Sol.—Draw any two diameters AC, BD at right angles to each other. Join AB, BC, CD, DA. ABCD is a square.

Dem.—Let O be the centre. Then the four angles at O, being right angles, are equal. Hence the arcs on which they stand are equal [III. xxvi.], and hence the four chords are equal [III. xxix.]. Therefore the figure ABCD is equilateral.

Again, because AC is a diameter, the angle ABC is right [III. xxxi.]. In like manner the remaining angles are right. Hence ABCD is a square.

PROP. VII.—Problem.
About a given circle (ABCD) to describe a square.

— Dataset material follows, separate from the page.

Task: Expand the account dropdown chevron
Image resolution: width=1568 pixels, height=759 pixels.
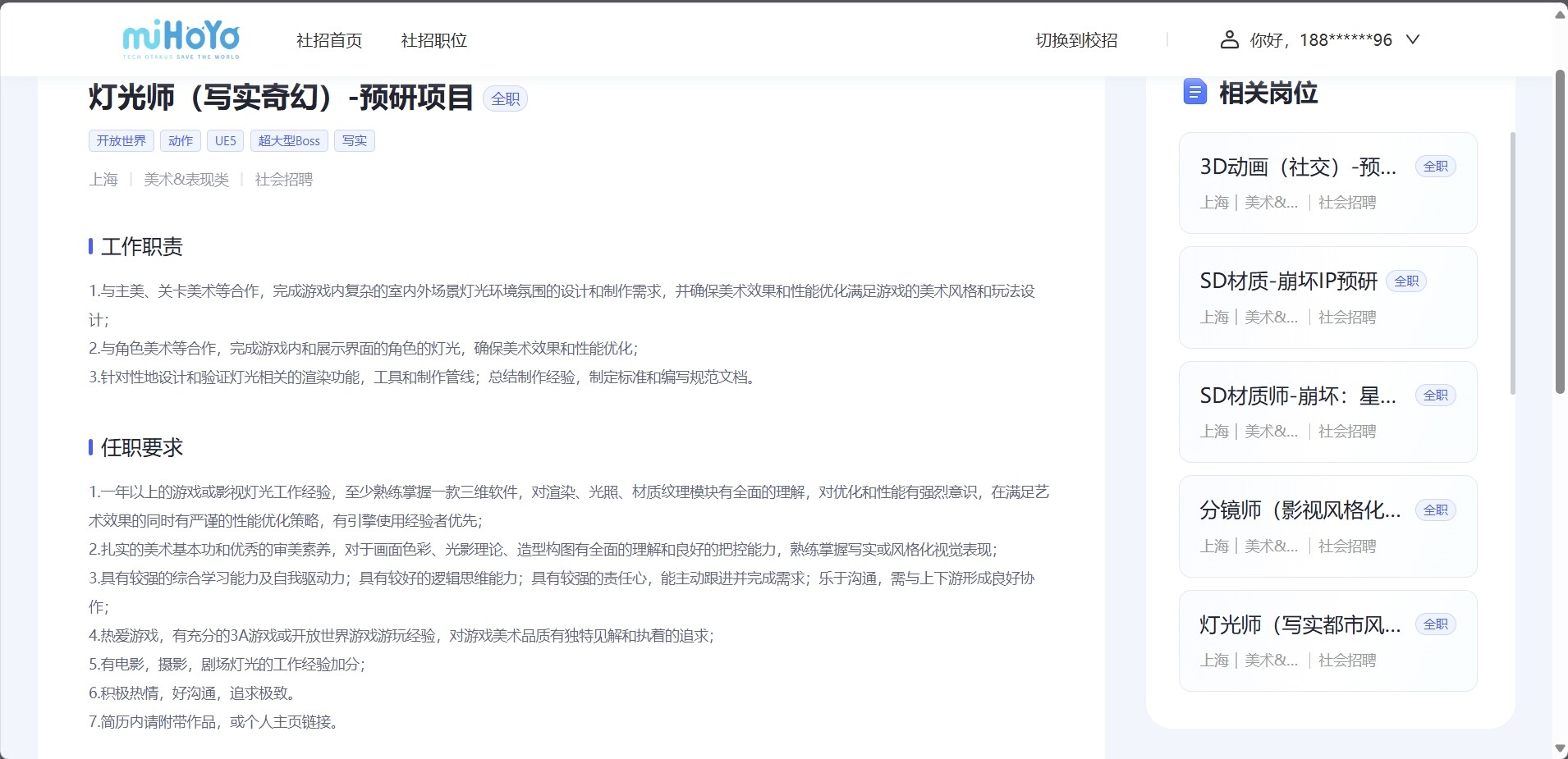Action: tap(1413, 39)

Sol.—Through the centre O draw any two diameters at right angles to each other, and draw at the points A, B, C, D the lines HE, EF, FG, GH touching the circle. EFGH is a square.

Dem.—Because AE touches the circle at A, the angle EAO is right [III. xviii.], and therefore equal to BOC, which is right (const.). Hence AE is parallel to OB. In like manner EB is parallel to AO; and since AO is equal to OB, the figure AOBE is a lozenge, and the angle AOB is right; hence AOBE is a square. In like manner each of the figures BC, CD, DA is a square. Hence the whole figure is a square.

Cor.—The circumscribed square is double of the inscribed square.

PROP. VIII.—Problem.
In a given square (ABCD) to inscribe a circle.

Sol.—Bisect (see last diagram) two adjacent sides EH, EF in the points A, B, and through A, B draw the lines AC, BD, respectively parallel to EF, EH; then O, the point of intersection of these parallels, is the centre of the required circle.